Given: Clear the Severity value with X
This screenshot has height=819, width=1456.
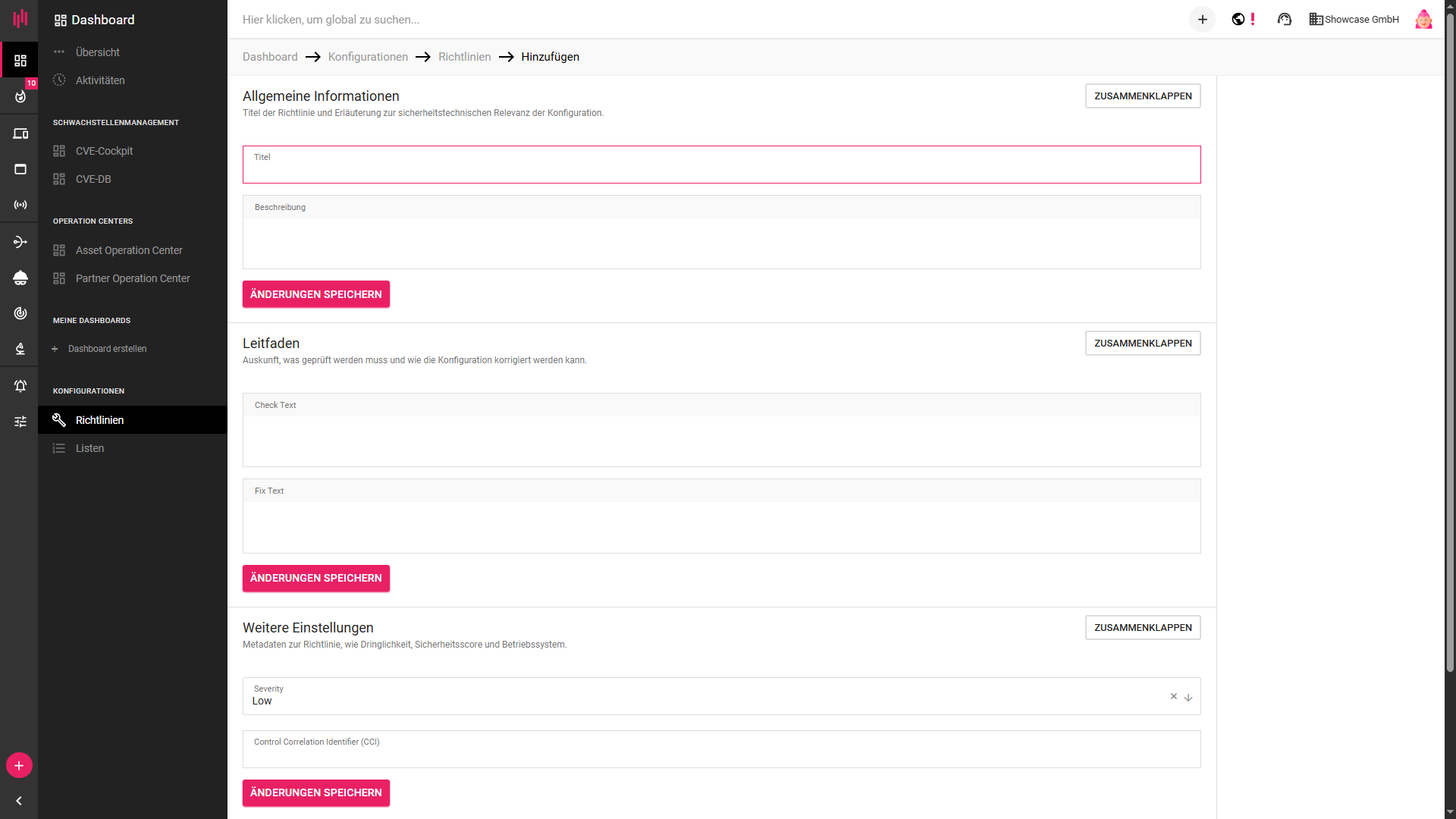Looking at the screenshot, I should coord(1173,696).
* * *
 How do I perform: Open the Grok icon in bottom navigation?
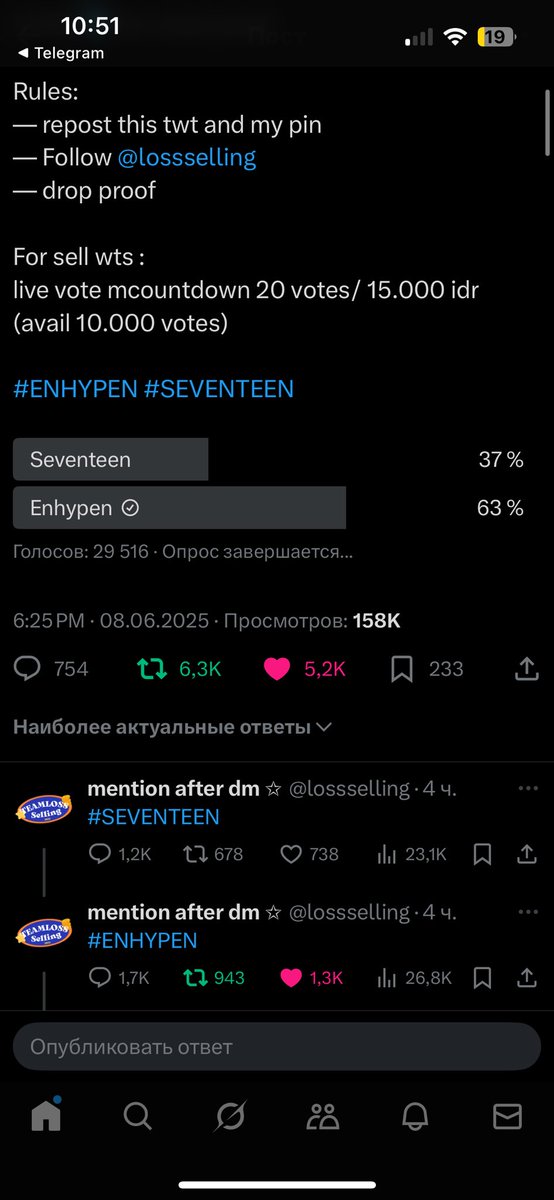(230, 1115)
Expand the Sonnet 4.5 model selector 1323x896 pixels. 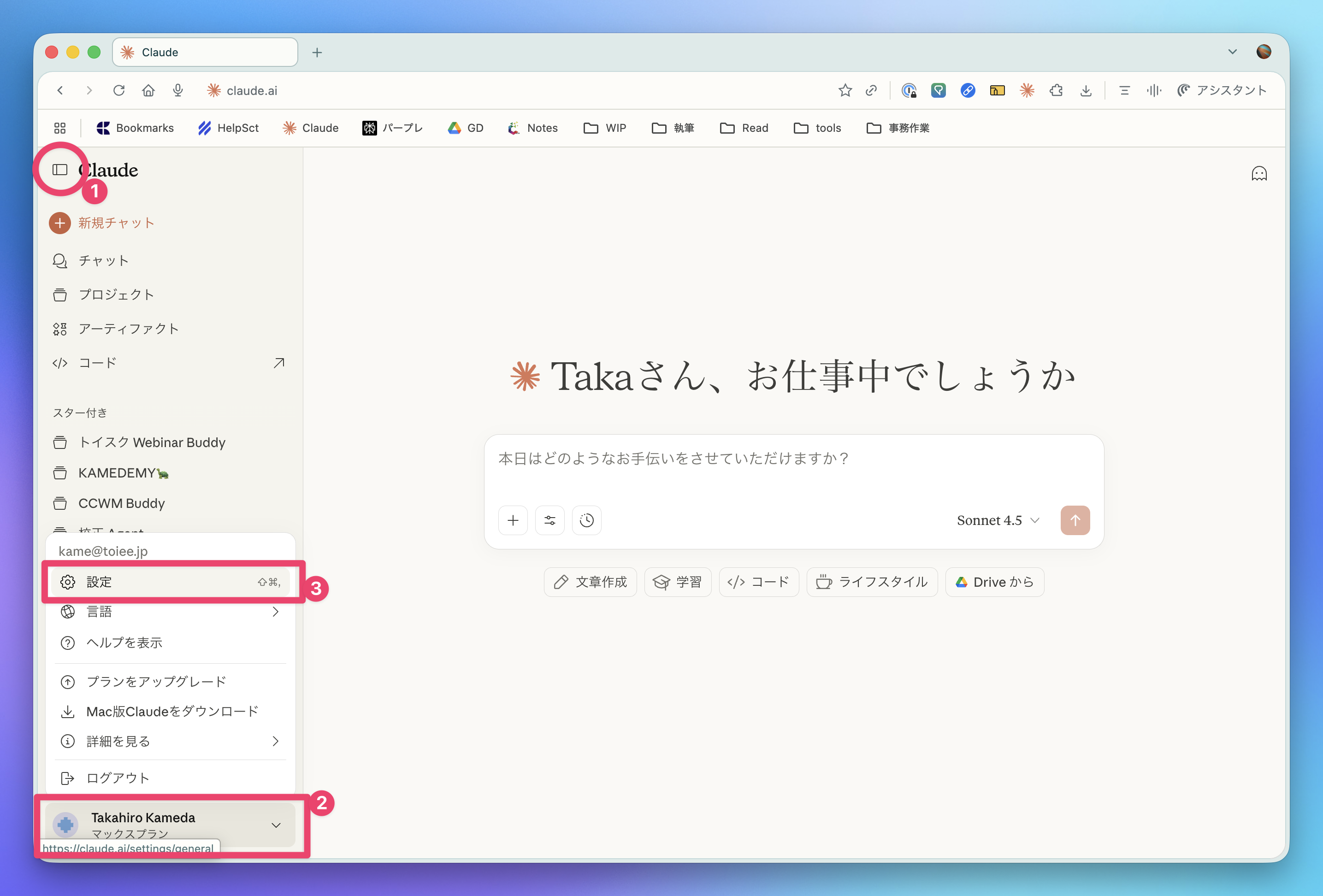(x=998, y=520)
...
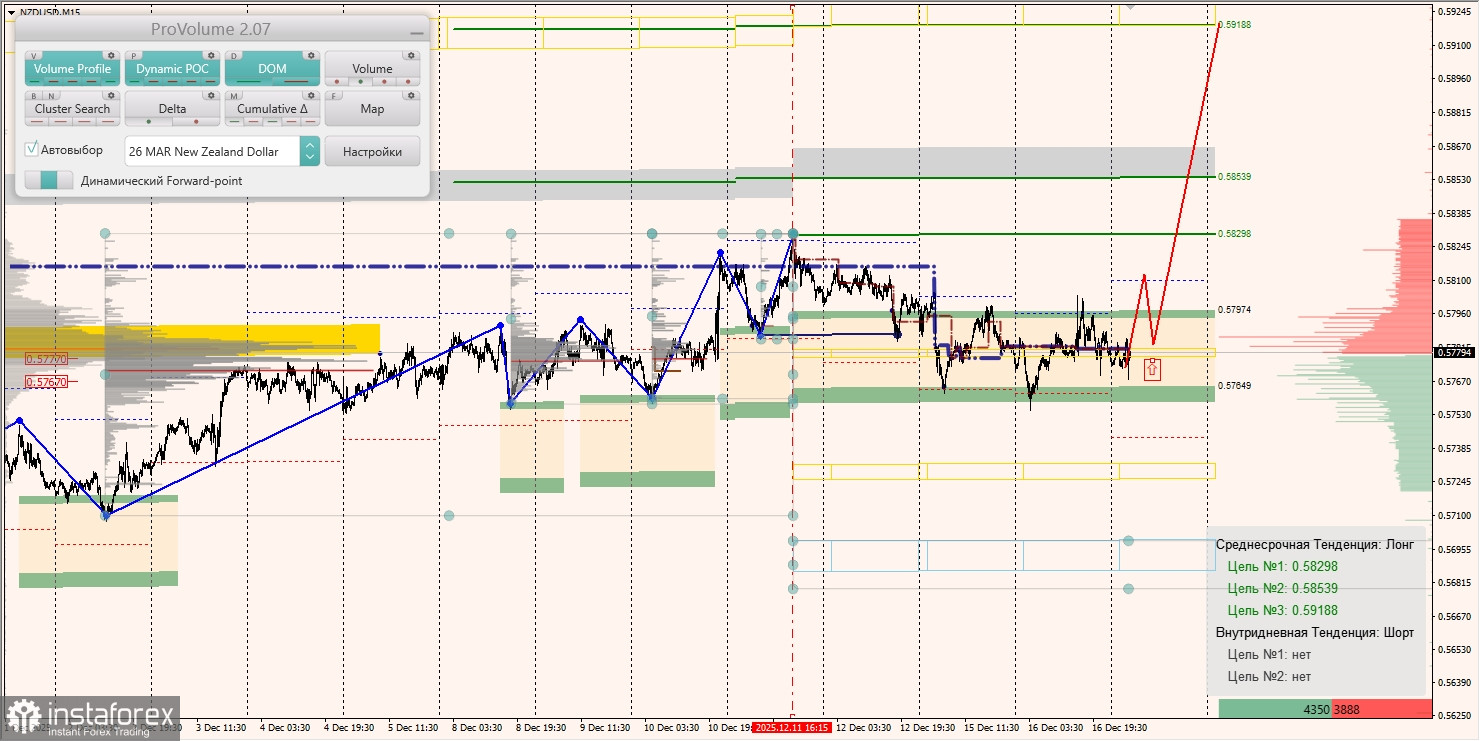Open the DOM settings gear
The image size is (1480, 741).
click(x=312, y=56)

__Request__
Could you write out the stretch from the line containing "Open the DOM settings gear" through the line containing "click(x=312, y=56)" again, swapping "image size" for "screenshot size" and leaving everything else unchanged? Omit the pictures.

__Answer to the task__
Open the DOM settings gear
The screenshot size is (1480, 741).
click(x=312, y=56)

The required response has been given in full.